RECORDS PROVIDED ::
---
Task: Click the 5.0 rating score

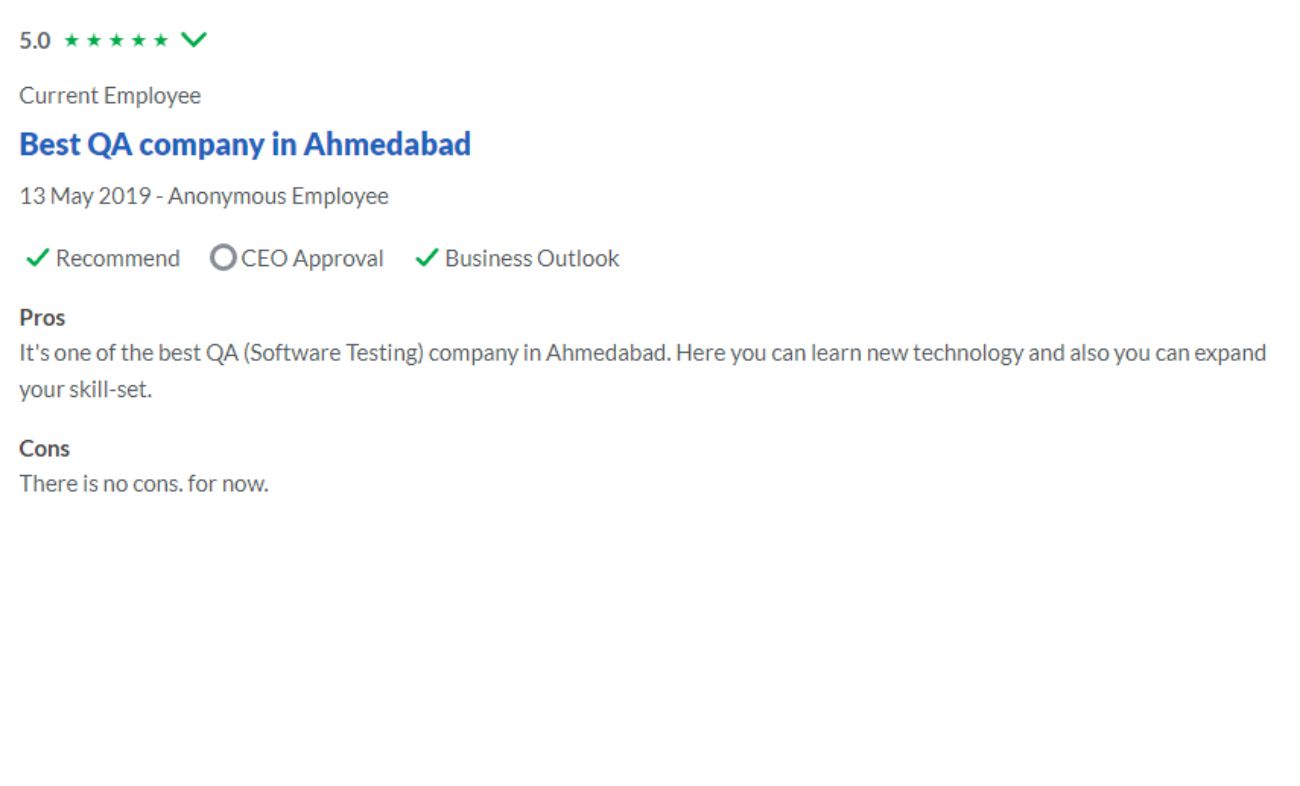Action: [x=35, y=41]
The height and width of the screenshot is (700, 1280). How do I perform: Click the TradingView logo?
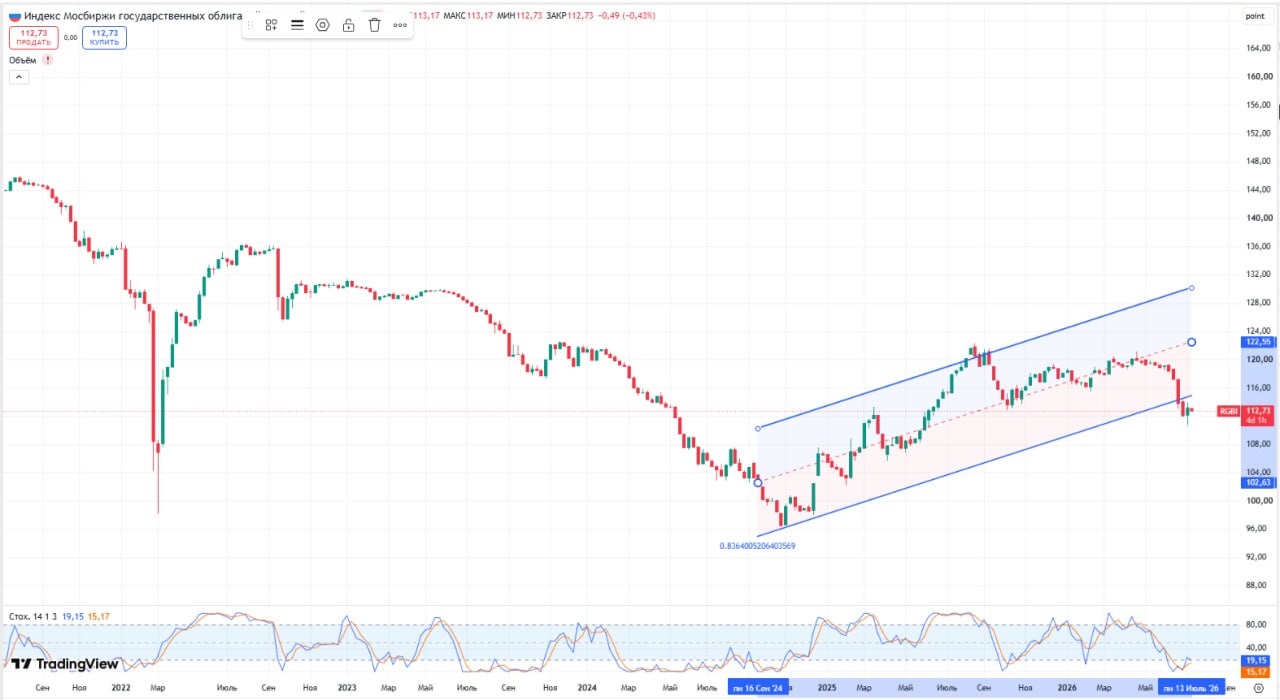65,664
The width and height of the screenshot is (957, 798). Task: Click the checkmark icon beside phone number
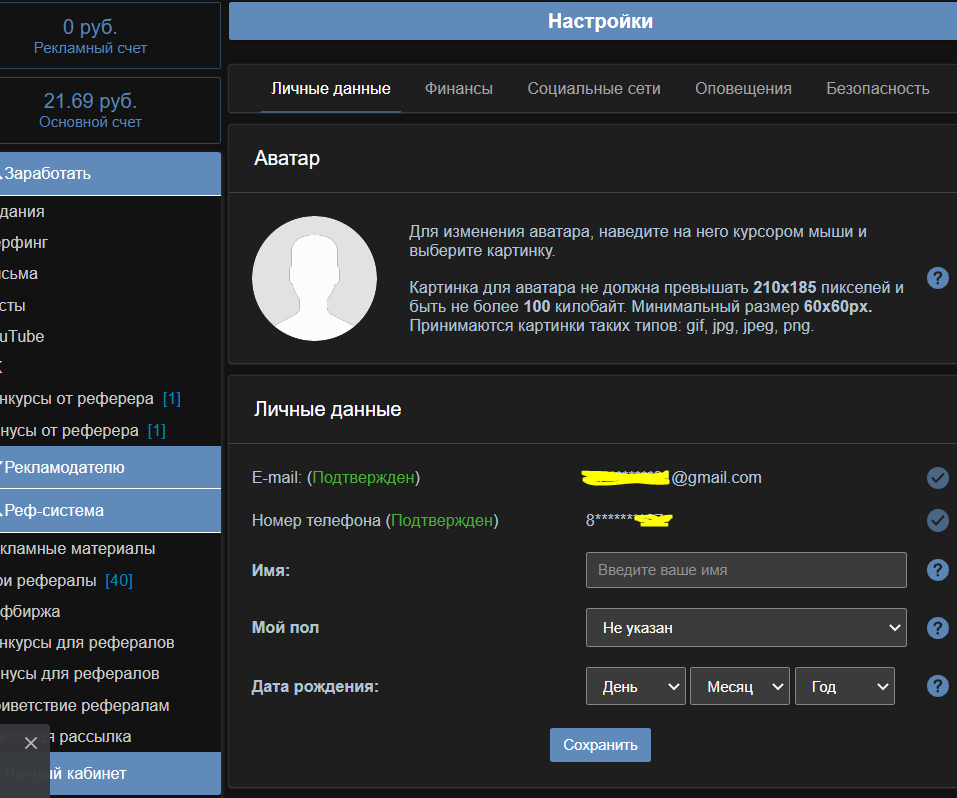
---
TASK STATEMENT :: For this exercise, return the records above in full and exactly, omitting the images.

TASK OUTPUT ::
Task: Click the 5.0 rating score

Action: [x=35, y=41]
The height and width of the screenshot is (700, 1280). How do I perform: Click the TradingView logo?
65,664
The width and height of the screenshot is (957, 798). Task: Click the checkmark icon beside phone number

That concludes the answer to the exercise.